:: DATA RECORDS ::
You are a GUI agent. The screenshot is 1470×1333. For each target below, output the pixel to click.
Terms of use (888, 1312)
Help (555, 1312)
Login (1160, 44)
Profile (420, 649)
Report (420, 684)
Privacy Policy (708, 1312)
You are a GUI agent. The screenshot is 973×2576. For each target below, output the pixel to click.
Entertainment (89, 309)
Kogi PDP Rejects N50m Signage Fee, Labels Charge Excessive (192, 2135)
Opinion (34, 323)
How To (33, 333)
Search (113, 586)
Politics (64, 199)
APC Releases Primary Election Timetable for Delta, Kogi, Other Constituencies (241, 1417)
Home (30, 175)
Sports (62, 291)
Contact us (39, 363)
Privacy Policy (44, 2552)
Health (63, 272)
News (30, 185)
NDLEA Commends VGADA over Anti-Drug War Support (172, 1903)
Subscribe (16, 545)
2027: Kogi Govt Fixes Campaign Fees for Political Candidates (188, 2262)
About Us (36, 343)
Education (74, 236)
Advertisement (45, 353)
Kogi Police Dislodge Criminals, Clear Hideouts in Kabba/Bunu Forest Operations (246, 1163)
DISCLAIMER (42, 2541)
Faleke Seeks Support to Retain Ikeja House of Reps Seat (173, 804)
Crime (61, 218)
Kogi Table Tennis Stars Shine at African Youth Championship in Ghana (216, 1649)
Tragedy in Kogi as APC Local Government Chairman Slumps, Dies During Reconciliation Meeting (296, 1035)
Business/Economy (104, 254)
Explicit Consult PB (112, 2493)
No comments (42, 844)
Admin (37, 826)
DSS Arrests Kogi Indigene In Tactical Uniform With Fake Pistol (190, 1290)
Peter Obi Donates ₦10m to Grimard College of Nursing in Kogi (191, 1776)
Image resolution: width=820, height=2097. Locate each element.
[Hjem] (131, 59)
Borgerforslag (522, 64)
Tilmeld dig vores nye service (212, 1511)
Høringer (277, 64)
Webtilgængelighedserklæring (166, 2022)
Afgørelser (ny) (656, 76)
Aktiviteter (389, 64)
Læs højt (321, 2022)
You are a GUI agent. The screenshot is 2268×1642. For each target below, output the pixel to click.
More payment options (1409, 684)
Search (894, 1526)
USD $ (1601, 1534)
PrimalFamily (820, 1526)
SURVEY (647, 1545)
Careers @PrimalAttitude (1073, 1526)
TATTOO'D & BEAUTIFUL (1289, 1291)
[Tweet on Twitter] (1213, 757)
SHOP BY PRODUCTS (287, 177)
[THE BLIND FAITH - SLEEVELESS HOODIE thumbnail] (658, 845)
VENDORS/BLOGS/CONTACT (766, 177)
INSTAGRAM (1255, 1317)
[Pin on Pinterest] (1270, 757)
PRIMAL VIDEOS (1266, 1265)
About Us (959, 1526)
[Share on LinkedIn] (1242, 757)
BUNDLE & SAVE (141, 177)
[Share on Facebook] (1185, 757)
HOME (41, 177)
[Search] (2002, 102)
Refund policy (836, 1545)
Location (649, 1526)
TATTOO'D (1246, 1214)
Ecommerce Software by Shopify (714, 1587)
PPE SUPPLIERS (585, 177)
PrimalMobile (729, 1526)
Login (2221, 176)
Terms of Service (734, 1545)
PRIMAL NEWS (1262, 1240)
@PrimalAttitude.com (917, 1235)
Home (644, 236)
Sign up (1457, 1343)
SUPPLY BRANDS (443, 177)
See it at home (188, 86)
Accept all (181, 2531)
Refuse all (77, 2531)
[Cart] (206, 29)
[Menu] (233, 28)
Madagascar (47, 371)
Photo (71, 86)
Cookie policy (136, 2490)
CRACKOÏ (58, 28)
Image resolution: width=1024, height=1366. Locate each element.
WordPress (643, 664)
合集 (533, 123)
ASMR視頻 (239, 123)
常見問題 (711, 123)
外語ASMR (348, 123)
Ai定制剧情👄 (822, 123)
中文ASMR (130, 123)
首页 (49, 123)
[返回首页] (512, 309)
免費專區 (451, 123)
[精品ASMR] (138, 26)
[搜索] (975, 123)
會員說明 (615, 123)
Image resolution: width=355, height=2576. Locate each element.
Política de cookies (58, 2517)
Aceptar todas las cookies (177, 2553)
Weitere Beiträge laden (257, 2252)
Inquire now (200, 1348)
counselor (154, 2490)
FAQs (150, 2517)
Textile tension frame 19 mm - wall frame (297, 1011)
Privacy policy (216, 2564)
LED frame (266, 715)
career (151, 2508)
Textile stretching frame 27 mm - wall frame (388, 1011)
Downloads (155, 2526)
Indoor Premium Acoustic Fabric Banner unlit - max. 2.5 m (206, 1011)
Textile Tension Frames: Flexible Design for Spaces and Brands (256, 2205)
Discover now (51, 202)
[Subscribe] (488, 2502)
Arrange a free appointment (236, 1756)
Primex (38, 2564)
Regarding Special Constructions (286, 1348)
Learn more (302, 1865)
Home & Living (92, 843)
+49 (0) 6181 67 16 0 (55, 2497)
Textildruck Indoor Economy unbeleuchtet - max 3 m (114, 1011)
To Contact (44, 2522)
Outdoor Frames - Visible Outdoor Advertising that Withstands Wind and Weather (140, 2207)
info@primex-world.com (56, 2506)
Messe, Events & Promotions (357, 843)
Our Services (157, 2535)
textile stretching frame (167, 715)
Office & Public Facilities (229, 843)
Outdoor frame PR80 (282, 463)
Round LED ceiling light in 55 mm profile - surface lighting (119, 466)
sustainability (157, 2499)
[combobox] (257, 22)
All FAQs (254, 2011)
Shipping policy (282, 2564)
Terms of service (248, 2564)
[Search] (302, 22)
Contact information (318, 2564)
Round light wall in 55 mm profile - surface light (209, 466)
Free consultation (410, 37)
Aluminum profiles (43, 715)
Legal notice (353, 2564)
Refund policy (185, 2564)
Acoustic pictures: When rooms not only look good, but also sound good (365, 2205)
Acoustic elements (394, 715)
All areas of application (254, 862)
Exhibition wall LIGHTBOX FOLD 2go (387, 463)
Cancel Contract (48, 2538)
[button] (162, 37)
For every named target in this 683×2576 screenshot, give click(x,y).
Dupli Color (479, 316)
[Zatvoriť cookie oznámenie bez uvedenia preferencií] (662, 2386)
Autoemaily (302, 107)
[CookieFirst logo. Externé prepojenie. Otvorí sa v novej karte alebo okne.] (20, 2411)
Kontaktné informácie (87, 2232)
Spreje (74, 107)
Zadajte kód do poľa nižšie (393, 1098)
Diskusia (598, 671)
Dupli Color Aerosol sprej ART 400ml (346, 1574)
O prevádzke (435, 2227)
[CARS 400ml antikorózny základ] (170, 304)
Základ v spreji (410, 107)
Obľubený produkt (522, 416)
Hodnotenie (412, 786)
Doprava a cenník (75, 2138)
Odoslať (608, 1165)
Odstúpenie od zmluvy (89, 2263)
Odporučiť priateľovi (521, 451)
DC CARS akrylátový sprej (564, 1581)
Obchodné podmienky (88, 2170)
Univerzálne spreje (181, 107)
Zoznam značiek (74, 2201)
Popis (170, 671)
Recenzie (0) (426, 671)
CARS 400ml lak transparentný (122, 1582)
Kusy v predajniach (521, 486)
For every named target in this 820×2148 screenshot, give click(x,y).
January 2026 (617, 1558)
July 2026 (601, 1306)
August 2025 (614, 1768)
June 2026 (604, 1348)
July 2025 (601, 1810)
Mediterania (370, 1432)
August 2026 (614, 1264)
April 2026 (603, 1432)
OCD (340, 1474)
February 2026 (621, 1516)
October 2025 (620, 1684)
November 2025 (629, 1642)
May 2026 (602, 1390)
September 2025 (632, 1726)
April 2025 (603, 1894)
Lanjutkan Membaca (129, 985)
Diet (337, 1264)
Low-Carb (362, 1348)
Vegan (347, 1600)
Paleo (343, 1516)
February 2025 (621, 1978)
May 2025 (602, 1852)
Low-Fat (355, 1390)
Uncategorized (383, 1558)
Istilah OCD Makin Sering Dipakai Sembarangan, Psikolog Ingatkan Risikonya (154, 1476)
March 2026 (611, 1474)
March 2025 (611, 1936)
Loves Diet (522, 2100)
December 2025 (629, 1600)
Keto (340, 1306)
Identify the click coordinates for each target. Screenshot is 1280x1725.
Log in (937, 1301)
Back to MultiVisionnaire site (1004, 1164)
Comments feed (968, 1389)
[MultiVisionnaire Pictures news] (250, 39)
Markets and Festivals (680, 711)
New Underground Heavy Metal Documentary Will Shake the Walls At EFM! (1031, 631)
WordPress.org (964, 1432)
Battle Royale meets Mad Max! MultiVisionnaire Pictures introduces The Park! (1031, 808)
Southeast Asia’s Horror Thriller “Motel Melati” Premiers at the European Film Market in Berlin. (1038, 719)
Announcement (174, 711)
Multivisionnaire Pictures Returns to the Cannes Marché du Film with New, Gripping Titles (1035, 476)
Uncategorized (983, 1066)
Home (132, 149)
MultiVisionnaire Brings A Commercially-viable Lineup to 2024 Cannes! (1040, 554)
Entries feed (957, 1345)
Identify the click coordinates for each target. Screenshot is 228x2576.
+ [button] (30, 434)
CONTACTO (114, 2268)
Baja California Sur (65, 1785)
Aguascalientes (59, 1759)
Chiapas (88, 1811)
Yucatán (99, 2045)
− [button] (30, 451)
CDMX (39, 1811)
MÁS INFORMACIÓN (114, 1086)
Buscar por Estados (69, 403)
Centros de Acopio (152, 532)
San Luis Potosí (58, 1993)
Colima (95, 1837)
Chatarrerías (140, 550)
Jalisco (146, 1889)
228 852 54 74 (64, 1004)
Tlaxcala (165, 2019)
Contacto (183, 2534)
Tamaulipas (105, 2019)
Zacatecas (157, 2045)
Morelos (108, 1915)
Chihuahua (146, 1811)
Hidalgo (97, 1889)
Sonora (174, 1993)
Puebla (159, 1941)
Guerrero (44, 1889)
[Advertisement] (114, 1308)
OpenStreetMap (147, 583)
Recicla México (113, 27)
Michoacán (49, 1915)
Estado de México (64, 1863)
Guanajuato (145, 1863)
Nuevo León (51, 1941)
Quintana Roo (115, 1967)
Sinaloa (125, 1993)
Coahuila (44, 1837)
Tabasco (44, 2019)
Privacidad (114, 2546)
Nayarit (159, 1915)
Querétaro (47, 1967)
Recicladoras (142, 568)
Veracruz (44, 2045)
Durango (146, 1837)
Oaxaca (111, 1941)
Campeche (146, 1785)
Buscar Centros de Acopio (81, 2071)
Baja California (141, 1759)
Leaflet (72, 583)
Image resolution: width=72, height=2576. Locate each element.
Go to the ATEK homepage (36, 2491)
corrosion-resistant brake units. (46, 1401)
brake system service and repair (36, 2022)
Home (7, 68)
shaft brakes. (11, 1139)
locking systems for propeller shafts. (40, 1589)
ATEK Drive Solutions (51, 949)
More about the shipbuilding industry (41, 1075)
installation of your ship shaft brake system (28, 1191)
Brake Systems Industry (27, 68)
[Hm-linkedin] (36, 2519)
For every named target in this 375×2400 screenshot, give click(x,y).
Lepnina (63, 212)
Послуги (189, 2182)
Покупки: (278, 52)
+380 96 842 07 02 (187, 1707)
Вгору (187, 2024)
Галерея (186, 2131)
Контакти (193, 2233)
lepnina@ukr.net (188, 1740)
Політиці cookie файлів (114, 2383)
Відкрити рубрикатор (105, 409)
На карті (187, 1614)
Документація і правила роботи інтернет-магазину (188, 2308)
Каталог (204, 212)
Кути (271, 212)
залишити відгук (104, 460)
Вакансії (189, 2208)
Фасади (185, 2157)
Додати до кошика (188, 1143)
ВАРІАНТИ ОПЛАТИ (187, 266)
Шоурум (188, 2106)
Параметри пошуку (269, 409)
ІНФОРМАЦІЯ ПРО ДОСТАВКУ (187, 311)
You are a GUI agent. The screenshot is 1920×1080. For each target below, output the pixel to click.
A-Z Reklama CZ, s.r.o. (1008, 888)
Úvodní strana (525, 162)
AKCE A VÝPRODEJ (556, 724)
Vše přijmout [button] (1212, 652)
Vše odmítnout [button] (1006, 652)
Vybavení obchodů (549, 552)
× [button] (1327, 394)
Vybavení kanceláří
:::
# [TASK DESCRIPTION]
Beginning at the top of the entries above, output each line exactly, and end with the line in which "Search (113, 586)" appears.

# [RESULT OF THIS EXERCISE]
You are a GUI agent. The screenshot is 1470×1333. For each target below, output the pixel to click.
Terms of use (888, 1312)
Help (555, 1312)
Login (1160, 44)
Profile (420, 649)
Report (420, 684)
Privacy Policy (708, 1312)
You are a GUI agent. The screenshot is 973×2576. For each target below, output the pixel to click.
Entertainment (89, 309)
Kogi PDP Rejects N50m Signage Fee, Labels Charge Excessive (192, 2135)
Opinion (34, 323)
How To (33, 333)
Search (113, 586)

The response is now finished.